A t-shirt é agarrada firmemente por uma mão que tenta puxar o homem para si, os rostos mostram medo e desespero. O homem é Luis, um imigrante equatoriano, os rostos são os das suas filhas. Luis fora detido pela infame Immigration and Costums Enforcement (ICE), a polícia de imigração norte-americana, após ter-se apresentado, como requerido pelas autoridades, a uma audiência dita de rotina no Tribunal de Imigração de Nova Iorque, na Federal Plaza Captada por Carol Guzy para o Miami Herald, Separados pelo ICE é a Fotografia do Ano da World Press Photo 2026, anunciou a associação neerlandesa na manhã desta quinta-feira.
Integrada num trabalho mais extenso de Carol Guzy, veterana fotógrafa norte-americana, 70 anos, ICE Arrests at New York Court [“Detenções do ICE no Tribunal de Nova Iorque”], a imagem distinguida pela World Press Photo não documenta um acontecimento isolado, “mas um procedimento aplicado indiscriminadamente às pessoas que se deslocavam de boa fé às inquirições”, refere o comunicado enviado à imprensa. “É prova e documentação de uma política governamental que está a ser aplicada de forma sistemática a pessoas que cumpriram as regras que lhes foram fornecidas.”
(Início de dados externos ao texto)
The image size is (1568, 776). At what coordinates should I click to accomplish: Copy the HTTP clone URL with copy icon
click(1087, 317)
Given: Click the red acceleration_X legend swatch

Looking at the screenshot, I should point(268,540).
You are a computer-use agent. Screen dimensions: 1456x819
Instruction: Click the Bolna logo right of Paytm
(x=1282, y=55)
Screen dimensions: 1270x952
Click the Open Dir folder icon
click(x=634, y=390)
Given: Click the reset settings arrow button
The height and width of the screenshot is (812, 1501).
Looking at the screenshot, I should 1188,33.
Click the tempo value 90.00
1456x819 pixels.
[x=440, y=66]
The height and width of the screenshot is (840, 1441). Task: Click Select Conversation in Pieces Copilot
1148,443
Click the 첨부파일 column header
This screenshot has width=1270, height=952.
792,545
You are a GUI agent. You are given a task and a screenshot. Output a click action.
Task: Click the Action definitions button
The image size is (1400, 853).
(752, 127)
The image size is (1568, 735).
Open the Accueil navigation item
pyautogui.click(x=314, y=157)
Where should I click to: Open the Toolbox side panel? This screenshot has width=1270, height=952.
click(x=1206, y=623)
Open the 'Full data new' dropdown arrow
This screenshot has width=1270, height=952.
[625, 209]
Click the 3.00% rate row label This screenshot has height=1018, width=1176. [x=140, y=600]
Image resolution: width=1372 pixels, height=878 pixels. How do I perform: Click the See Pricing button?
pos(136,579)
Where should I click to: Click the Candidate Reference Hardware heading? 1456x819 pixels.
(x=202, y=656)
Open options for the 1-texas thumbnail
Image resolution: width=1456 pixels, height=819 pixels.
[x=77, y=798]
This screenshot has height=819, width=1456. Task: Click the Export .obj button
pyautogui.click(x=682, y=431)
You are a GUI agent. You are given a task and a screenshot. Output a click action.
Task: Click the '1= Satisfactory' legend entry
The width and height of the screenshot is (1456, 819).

Luis, imigrante equatoriano sem registos criminais, segundo afirma a sua família, era o único sustento da casa que partilhava com a mulher e os filhos, de sete, 13 e 15 anos. Integra, como referido acima, o trabalho ICE Arrests at New York Court, em que Carol Guzy documentou as detenções de imigrantes convocados para audiências que lhes eram comunicadas como sendo de rotina, e as consequentes separações familiares daí abruptamente advindas.
Como habitualmente, foram anunciadas igualmente as outras duas fotos finalistas, Ajuda de emergência em Gaza, de Saber Nuraldin, e As provações das mulheres Achi, de Victor J. Blue.